→ TASK BRIEF: Return the entries below verbatim. Pictures stay out.

→ SOURCE INFORMATION:

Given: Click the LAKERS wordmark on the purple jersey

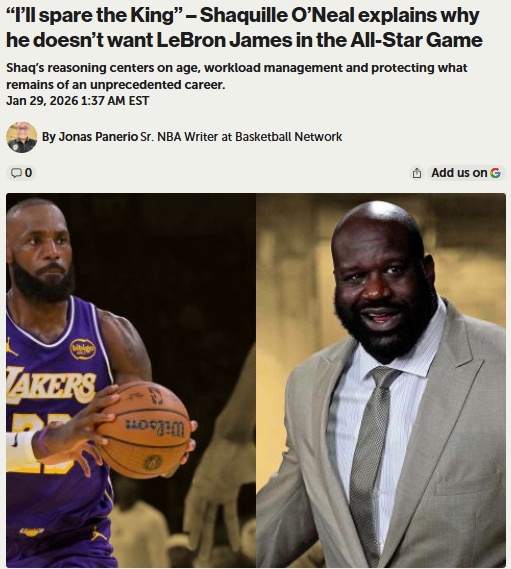Looking at the screenshot, I should click(50, 386).
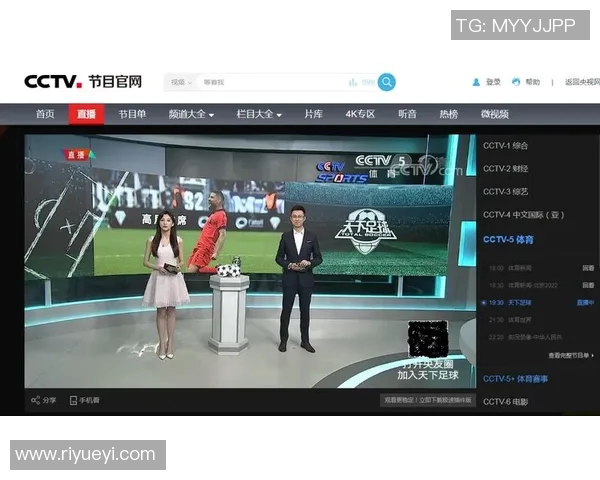Click the CCTV 节目官网 logo
Viewport: 600px width, 480px height.
tap(82, 82)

→ OUTPUT OF THE TASK:
Given: Click the LAKERS wordmark on the purple jersey

Looking at the screenshot, I should click(50, 386).
Click the CCTV 节目官网 logo
Viewport: 600px width, 480px height.
tap(82, 82)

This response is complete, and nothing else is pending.